Go line by line through the entries below and copy those containing the string "pixels".

--- Source records ---

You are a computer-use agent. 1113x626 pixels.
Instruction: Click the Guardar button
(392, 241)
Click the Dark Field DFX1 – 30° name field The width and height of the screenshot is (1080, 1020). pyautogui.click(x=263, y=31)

---
--- Source records ---

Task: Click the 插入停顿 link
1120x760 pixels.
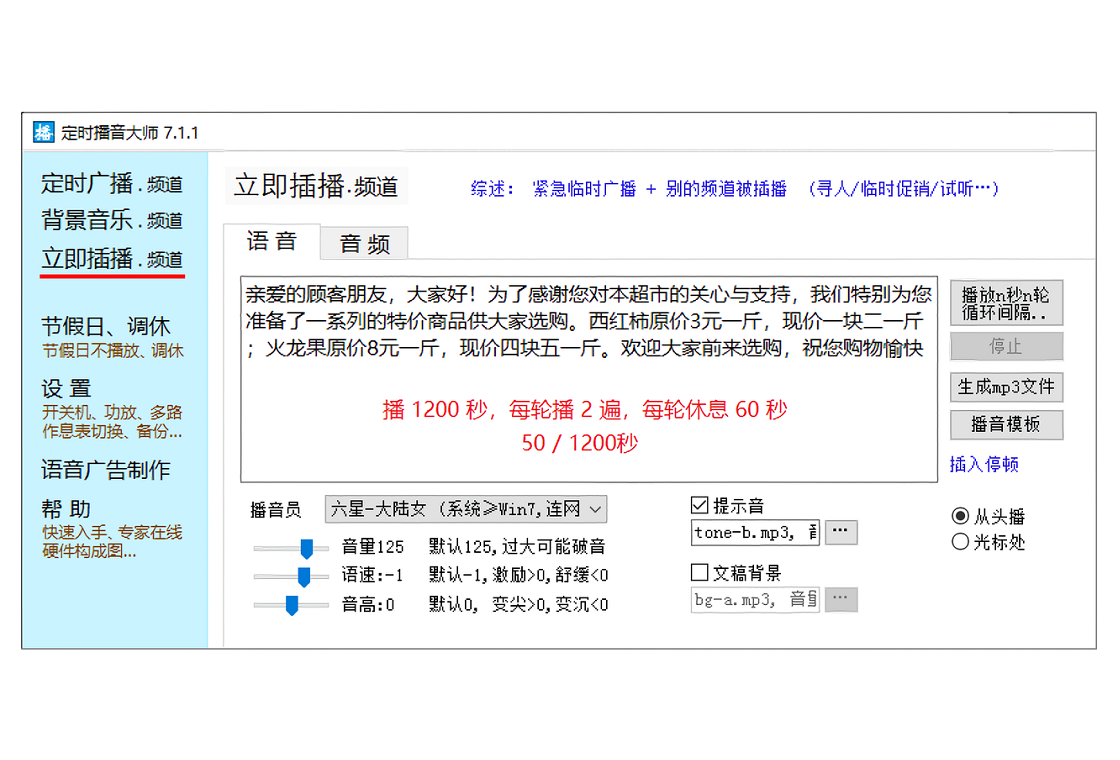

---
--- Source records ---

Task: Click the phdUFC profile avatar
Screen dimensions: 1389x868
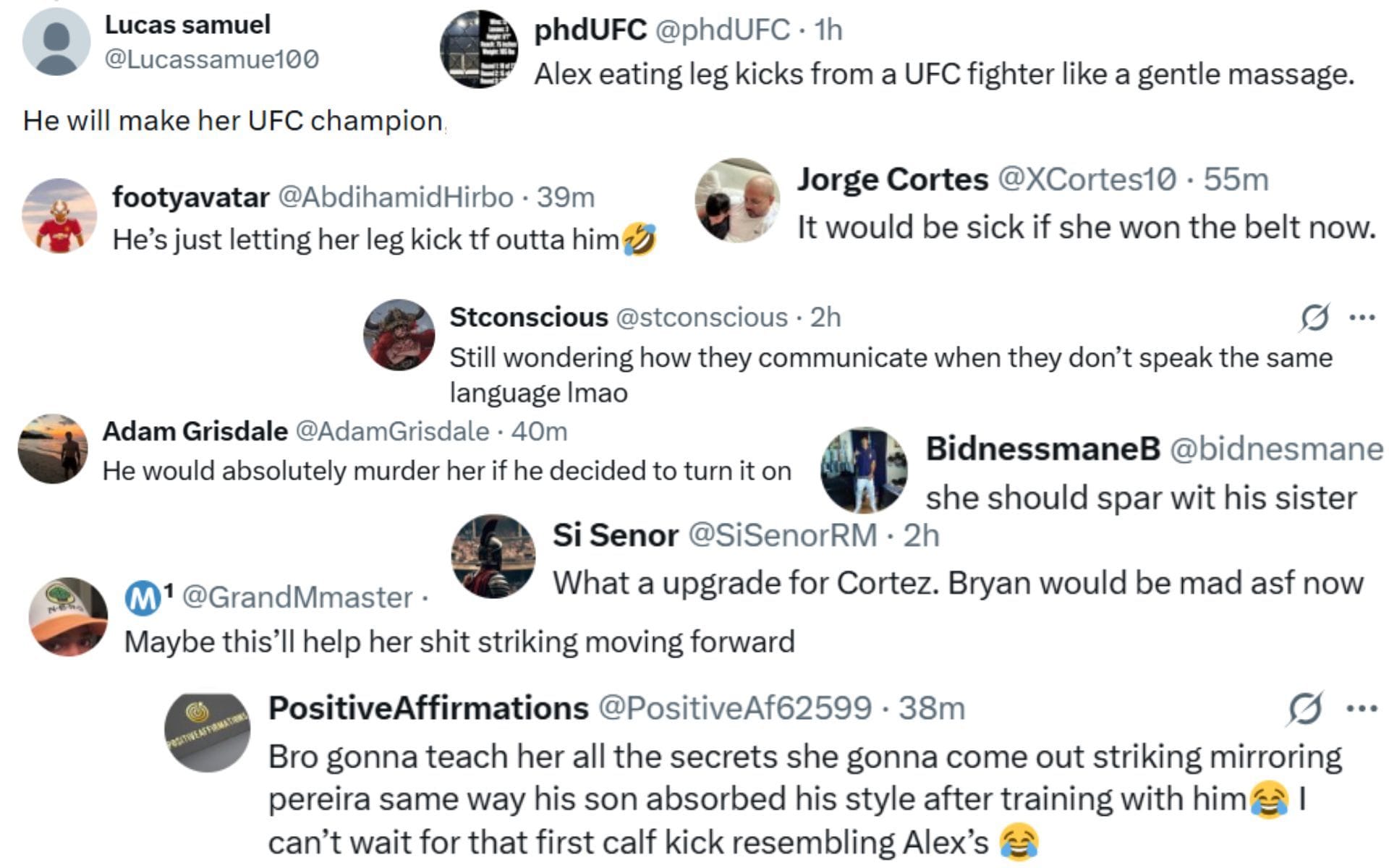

---

## Response to this task
You are a computer-use agent. 1113x626 pixels.
1120x760 pixels.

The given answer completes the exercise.